Thanks for your help. I see that this lens sells for a little over $2,000,000. I should have mentioned that I don't have $2,000,000, nor do I expect to have $2,000,000 in the near future. I suppose I could quit my current job and become a professional athlete, but I'm not very good at sports, so that's kind of a non-starter. You see, my situation is like this: I want this lens, but I can't afford it. What should I do?


----------



## o hey tyler (Nov 22, 2010)

Infidel said:


> o hey tyler said:
> 
> 
> > Infidel said:
> ...



I'd make a post about it on The Photo Forum and try to evoke pity for yourself from fellow board members. Seems to be the best course of action.

Good luck! :thumbup:


----------



## Bitter Jeweler (Nov 22, 2010)

Chiuy said:


> Those photographers are friendly, I don't know what's wrong with this forum.


 
Someday, you will become wise to the ways of the world.

Ahh, sweet, sweet, naïveté.



I looked at your photostream. Would you like an honest opinion, a nice pat on the head, or encouraging words?

Two of the options would land me in the friendly photographer pile.


----------



## Sachphotography (Nov 22, 2010)

Derrel said:


> Shop for lenses on the used market. NOT at the Big Five web sites, where the retail prices are as high as the market will bear, but in podunk shops all up and down the west coast. Two weeks ago, I saw a used Nikkor 200mm f/2 VR, asking price $3,500; that lens new is much,much more expensive. When something really,really "new and awesome" hits the market, many,many amateurs trade in their older lenses in order to raise cash for the next best hot new thing. When the Nikon D100 was the "hot new thing", I picked up eight or nine mint-condition Nikon lenses over about a 18 month period, at absolutely ridiculous, bargain-basement prices, bought on CONSIGNMENT sale from a walk-in shop. One key is consignment sales--the store makes money selling even below the seller's asking price, with ZERO cash outlay...
> 
> Do not try and buy from those big-name web sites...look for stores in Portland, Seattle, Kenmore, San Fran, Oakland, San Jose, and San Diego. As well as Craigslist, and your local advertiser-type newspapers like The Nickle Ads.

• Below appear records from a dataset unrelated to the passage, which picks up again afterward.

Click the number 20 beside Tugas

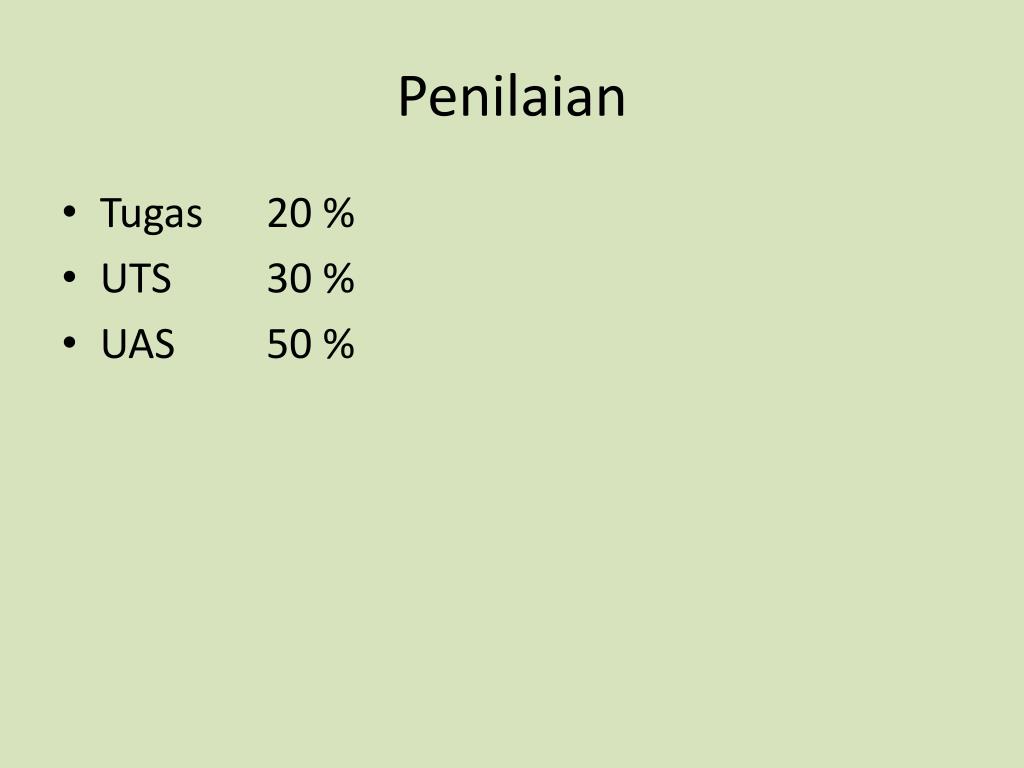click(289, 214)
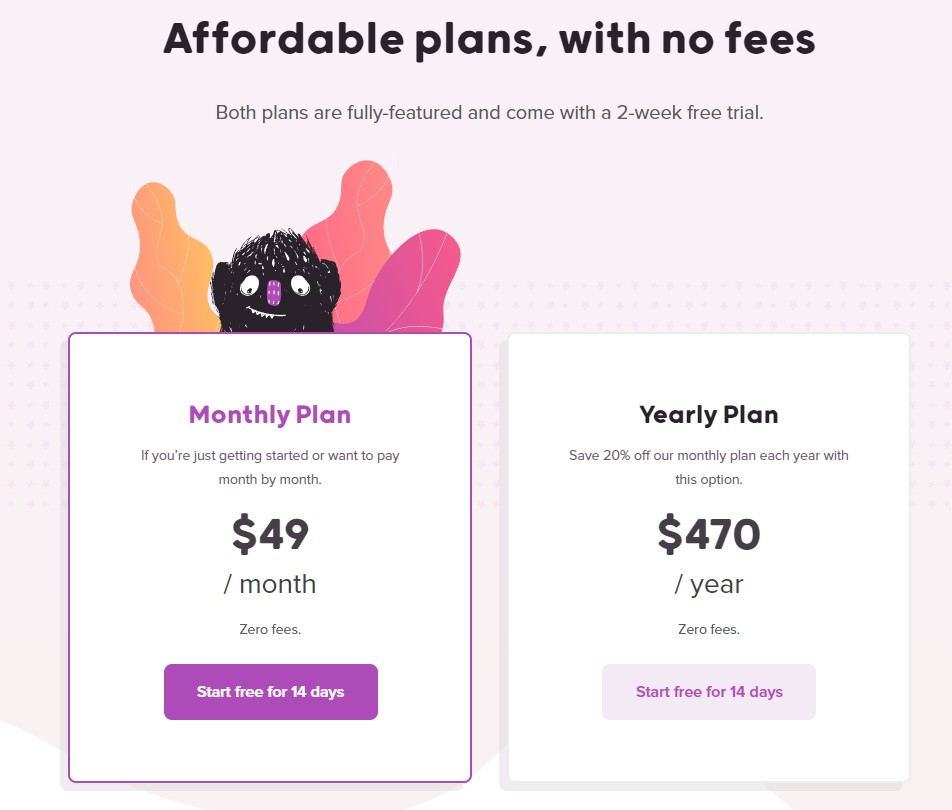952x810 pixels.
Task: Click the '/ month' billing label
Action: click(270, 584)
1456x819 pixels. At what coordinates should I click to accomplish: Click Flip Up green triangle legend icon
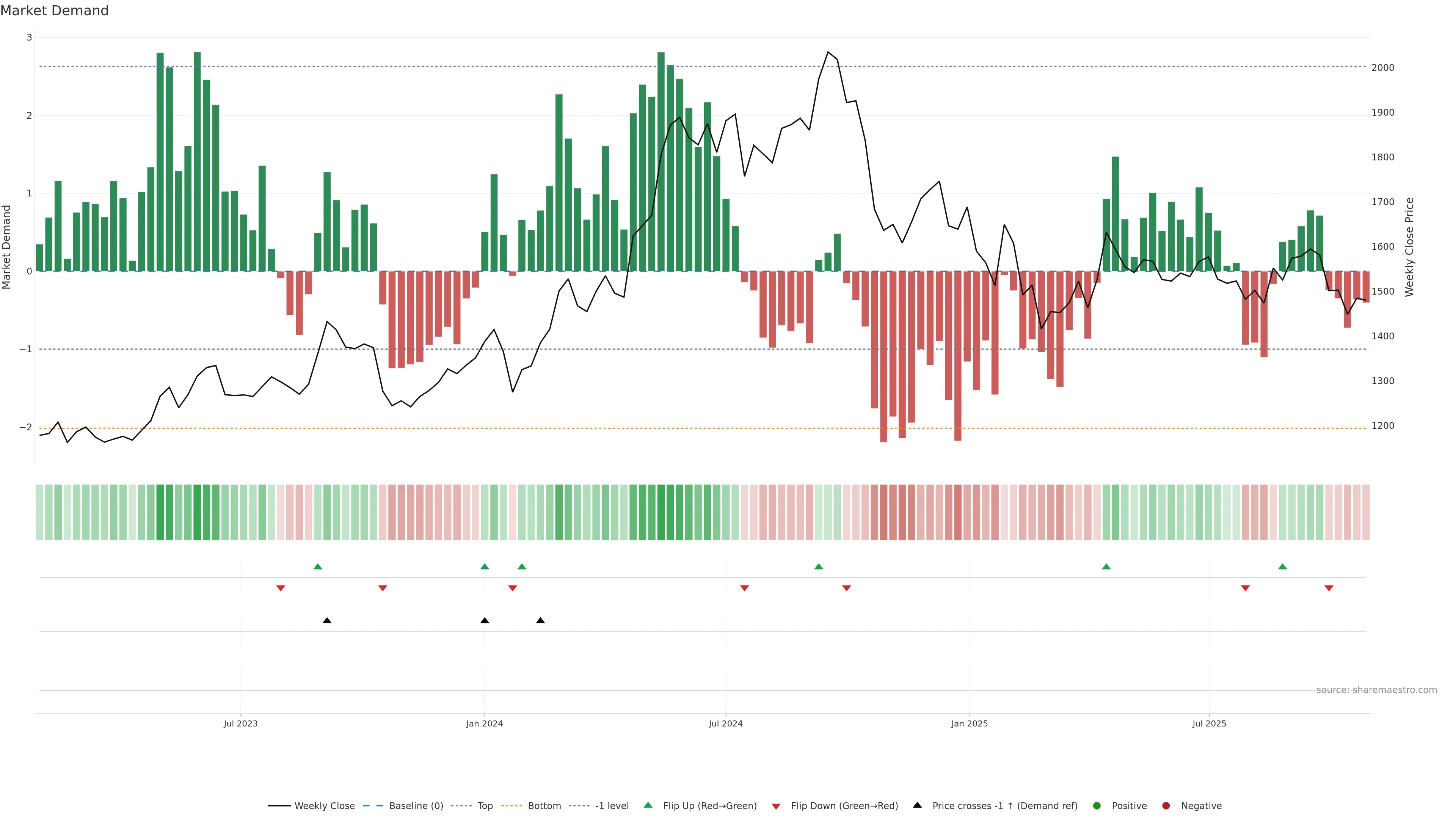tap(648, 805)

Great points. I buy and sell all the time. Best deal I did was finding a canon 50mm f/1.2 for $75. Sodl for 400 on ebay 3 days later. I actually just bought a 200mm f/2 and played with it for a little while and sold it. I got it for 2850 and sold it for 3800. IT was not bad but was def a larger investment but it came out good. Flee markets and garage sales are a good place to buy from as many people want to get rid of things. I ran into a guy selling his mother in laws stuff and got a free 85mm 1.8 afd/ slik tripod and a couple other things. He had a lot of about 2000+ worth of gear on craigslist for 450. I helped him get around 1500 minus the free items he gave me. The only downside is you have to have money to make money like that.... Start small though and you can grow it. Most of my gear is paid for with money earned like this.


----------



## Chiuy (Nov 22, 2010)

memento said:


> OT - maybe you could squeeze an English class in between your Biomedical Engineering classes?





tommypalloj said:


> When I was in High School I was in all AP classes and taking part time classes at the local community college (for free). And I saved up $9500 for my car, and plenty of other goodies including my XTi. I never got a penny from my parents for wants, but they covered all of the needs as in food, school supplies, and clothes once a year.
> 
> I was in your situation and I had time to get a job over the weekend. I was paid minimum wage for 4 hours a day and paid for my car in full and everything else I bought. It will never happen in your mindset that "I need a lens, but have no money". You do not need a lens, or even a DSLR for that matter. You ended up saving $400 for your camera so do the same for the other things you want. Save up your pennies and sell the stuff you consider "crap" on a local forum.
> 
> ...



Please do correct me on my English. I have to admit, my English is quite poor. Why? Cause I'm only allowed to talk in Chinese with my parents and English was not my first language. I also had crappy English teachers, all we ever did was just talk and talk. I took College Prep classes, meaning all the crappy students that don't care about learning are in those classes and the teacher spends more time yelling at them than the actual teaching. I'm about to restart my entire English learning skills and begin with the basic grammar, etc. But please, do correct me even though I probably made a lot of mistakes. I'm not offended. 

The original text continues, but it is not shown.